DATASET ENTRIES =>
******
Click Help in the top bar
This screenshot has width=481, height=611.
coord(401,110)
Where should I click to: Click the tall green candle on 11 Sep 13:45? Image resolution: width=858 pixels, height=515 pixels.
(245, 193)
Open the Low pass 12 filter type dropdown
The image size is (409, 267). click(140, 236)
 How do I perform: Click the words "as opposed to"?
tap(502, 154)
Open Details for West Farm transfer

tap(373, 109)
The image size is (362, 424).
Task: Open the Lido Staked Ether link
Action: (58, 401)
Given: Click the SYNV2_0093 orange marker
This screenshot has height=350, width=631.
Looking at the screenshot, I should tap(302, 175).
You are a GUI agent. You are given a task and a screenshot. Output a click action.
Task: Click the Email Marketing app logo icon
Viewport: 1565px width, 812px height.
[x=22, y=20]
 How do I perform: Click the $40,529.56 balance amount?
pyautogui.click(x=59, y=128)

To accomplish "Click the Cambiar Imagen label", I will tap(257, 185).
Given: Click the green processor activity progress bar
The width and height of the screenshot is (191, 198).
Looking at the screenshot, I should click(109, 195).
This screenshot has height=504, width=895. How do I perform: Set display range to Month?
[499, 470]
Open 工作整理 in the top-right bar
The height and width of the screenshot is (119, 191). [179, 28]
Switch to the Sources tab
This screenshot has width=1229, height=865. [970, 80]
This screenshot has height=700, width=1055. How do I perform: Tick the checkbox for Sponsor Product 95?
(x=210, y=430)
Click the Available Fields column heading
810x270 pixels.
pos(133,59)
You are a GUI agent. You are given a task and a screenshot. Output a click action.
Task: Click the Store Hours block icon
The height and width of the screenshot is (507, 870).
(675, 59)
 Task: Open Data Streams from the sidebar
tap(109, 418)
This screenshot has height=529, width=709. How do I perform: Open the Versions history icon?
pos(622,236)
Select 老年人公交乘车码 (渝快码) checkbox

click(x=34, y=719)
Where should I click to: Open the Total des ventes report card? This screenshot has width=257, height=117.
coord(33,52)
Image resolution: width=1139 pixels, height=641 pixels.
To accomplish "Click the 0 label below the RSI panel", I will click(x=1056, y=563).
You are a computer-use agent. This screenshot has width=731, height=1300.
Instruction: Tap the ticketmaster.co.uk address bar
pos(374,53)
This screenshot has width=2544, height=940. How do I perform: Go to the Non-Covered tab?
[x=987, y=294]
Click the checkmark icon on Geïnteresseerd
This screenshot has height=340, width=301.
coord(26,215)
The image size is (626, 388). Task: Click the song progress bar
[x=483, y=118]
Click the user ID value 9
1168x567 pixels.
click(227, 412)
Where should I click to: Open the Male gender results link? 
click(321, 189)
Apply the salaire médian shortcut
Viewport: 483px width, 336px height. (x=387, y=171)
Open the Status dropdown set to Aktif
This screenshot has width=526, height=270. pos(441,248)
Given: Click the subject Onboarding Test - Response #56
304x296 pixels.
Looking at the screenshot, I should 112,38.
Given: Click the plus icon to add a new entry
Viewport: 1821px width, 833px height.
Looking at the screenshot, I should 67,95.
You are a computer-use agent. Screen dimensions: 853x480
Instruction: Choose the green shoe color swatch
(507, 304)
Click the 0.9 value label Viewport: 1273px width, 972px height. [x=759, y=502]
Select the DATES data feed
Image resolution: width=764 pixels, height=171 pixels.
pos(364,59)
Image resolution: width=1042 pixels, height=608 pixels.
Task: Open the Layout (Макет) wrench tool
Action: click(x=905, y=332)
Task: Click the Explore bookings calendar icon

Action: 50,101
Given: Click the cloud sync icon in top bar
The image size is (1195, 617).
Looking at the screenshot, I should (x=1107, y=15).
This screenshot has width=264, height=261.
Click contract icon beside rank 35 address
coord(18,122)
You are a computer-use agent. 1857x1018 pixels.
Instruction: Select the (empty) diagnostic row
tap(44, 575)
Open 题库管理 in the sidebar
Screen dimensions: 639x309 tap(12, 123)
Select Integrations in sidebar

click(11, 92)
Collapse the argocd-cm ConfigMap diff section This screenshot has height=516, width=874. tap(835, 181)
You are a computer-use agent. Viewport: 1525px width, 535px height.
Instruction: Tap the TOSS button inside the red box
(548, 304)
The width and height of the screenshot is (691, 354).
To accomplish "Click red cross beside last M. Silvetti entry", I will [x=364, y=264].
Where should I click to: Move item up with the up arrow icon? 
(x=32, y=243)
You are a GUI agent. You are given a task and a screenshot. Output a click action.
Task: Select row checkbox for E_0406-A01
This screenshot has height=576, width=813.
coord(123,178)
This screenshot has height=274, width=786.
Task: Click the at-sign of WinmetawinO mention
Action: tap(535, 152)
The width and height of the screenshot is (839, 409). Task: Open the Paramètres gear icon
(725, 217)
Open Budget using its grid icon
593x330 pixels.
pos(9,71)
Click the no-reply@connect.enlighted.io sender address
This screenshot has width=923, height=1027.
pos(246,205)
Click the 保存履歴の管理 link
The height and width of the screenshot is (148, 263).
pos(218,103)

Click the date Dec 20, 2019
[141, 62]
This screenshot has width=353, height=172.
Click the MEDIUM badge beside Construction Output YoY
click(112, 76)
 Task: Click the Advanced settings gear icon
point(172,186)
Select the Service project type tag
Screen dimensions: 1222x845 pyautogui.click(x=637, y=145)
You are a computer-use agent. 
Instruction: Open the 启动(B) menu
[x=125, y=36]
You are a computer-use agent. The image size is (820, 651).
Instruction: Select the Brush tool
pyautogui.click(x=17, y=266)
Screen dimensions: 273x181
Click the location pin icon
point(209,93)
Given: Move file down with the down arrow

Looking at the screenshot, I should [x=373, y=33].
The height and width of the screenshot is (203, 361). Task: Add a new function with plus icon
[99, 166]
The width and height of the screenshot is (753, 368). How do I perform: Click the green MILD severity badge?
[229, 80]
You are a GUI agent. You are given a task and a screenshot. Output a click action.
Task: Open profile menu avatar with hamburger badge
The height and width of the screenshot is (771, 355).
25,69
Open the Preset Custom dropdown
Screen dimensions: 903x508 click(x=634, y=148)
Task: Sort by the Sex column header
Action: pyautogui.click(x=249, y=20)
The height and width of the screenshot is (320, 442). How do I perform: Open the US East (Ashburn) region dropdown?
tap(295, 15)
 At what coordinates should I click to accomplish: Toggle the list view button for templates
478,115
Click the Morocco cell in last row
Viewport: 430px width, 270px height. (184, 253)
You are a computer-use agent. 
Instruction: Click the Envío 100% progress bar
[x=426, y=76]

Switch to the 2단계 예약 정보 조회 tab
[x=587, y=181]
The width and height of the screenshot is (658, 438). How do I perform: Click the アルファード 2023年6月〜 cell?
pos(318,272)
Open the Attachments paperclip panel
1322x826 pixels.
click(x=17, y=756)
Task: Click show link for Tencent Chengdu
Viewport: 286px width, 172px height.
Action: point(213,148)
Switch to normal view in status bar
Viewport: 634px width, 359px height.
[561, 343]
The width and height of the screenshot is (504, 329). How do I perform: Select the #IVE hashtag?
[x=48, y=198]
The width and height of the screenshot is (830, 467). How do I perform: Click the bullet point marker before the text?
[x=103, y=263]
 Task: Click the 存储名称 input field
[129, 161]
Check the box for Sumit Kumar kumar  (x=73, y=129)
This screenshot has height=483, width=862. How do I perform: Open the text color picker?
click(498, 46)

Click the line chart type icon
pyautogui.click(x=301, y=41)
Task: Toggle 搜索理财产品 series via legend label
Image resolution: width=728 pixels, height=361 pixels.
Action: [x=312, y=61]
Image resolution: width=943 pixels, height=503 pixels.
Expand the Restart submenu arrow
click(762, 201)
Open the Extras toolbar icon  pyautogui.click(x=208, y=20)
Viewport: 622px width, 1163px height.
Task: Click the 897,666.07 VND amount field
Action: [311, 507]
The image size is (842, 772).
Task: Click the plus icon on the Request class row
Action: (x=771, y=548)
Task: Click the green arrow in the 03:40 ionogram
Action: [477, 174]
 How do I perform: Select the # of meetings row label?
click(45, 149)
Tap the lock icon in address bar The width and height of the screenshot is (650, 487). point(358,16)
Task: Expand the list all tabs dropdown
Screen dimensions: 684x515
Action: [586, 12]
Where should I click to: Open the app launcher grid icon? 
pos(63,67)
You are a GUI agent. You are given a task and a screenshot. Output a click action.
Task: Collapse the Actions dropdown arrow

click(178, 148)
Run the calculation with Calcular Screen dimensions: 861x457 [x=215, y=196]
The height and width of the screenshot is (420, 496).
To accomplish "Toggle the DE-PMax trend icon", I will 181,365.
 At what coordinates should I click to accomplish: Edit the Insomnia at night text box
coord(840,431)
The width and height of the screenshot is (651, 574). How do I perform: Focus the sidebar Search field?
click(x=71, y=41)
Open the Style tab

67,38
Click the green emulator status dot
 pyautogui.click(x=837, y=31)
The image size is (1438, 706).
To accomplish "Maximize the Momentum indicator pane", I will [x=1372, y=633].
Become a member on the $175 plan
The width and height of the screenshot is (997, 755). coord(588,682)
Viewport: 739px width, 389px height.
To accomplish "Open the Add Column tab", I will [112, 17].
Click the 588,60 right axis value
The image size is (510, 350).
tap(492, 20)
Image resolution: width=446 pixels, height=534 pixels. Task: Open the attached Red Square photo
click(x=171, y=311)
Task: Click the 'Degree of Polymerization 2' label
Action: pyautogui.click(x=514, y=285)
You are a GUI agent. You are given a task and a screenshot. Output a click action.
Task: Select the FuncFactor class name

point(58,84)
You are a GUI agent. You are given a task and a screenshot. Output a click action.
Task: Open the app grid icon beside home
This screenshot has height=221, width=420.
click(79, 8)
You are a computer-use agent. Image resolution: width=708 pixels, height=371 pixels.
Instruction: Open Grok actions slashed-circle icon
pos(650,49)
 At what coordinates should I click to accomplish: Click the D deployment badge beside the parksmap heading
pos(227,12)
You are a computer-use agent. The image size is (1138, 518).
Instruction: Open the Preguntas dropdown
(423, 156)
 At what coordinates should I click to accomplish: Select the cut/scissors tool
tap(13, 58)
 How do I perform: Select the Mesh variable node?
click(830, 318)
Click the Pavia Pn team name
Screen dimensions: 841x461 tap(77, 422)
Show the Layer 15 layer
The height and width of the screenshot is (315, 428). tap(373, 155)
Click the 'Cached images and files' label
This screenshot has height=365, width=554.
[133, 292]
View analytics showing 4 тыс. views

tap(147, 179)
******
EXERCISE REQUIREMENTS => Copy out the range of lines above starting at the line with "Task: Click the 存储名称 input field" and ending at the line with "Image resolution: width=943", exactly and including both.

PROBLEM SOLUTION =>
 Task: Click the 存储名称 input field
[129, 161]
Check the box for Sumit Kumar kumar  (x=73, y=129)
This screenshot has height=483, width=862. How do I perform: Open the text color picker?
click(498, 46)

Click the line chart type icon
pyautogui.click(x=301, y=41)
Task: Toggle 搜索理财产品 series via legend label
Image resolution: width=728 pixels, height=361 pixels.
Action: [x=312, y=61]
Image resolution: width=943 pixels, height=503 pixels.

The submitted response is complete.